– Я слишком долго отсутствовала, – с нажимом говорю, надеясь, что он позволит пройти к выходу.

– Присядь, Ева.

Мысленно простонала, услышав его покровительственный тон.

– Игорь Андреевич, кажется, вы не понимаете. Я здесь на службе, хоть и временной. И моих обязанностей пока еще никто не отменял.

– Умница. Ключевое слово «пока».

Он разворачивается и направляется к выходу.

– Вы куда? – вскинулась я.

– Сиди здесь, Ева, и никуда не уходи, – бросает на ходу.

– Игорь Андреевич!

Вот черт. Что-то мне подсказывает, что он идет отменять те самые обязанности. Плохо дело. А ведь он действительно способен на это и сейчас наверняка разыскивает моего супервайзера, чтобы обо всем договориться.

Я не смею ослушаться и остаюсь, дожидаясь его возвращения. Через минут десять Добровольский заходит в комнату, а за ним та самая домработница с подносом в руках. Она оставляет его на низком столике и, вежливо кивнув, покидает нас, плотно закрыв за собой дверь.

– Может, все-таки присядешь?

У меня нет ни сил, ни желания с ним спорить, слишком истощена морально, чтобы отстаивать свою позицию. Поэтому сажусь в кресло, на спинке которого все еще висит пиджак Добровольского.

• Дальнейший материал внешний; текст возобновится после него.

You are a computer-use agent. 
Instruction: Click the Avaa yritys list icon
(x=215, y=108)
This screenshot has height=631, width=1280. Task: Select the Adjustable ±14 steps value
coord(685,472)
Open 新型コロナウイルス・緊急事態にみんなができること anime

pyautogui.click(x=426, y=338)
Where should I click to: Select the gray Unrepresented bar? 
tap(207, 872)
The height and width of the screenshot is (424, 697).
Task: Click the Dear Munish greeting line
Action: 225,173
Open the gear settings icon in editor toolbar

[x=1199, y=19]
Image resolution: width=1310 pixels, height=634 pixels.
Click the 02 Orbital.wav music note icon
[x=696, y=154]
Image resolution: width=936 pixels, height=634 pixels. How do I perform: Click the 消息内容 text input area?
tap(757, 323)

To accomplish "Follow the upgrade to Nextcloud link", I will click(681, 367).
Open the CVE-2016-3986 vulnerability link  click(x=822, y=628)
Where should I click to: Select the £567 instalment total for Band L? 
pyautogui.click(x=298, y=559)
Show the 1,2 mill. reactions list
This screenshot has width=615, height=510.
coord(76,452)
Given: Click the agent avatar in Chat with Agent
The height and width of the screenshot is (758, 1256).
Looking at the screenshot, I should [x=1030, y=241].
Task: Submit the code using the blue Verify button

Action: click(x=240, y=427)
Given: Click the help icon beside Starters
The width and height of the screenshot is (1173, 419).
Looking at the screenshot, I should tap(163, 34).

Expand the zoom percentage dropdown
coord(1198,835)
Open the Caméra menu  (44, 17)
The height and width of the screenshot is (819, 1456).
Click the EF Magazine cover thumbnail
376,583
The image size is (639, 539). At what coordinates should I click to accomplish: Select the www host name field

А он тем временем подходит к столику и наливает в чашку из заварного фарфорового чайника горячий напиток. Добавляет сахар, дольку лимона и коньяк.

– Я не буду это пить, – сразу извещаю Добровольского.

– Будешь, Ева.

– Я на работе.

– Уже нет.

Все-таки поговорил с Макаром. Выдыхаю и считаю в уме до пяти.

– Знаете, Игорь Андреевич… я очень благодарна за то, что вы мне помогли с работой, и за приличную зарплату, которую получаю. Я прекрасно понимаю, что она завышена в разы и что я не доросла еще до нее, но это не дает вам никакого права вот так вмешиваться в мою жизнь.

Стоит, невозмутимо холодный, и сквозь густые ресницы разглядывает мое лицо.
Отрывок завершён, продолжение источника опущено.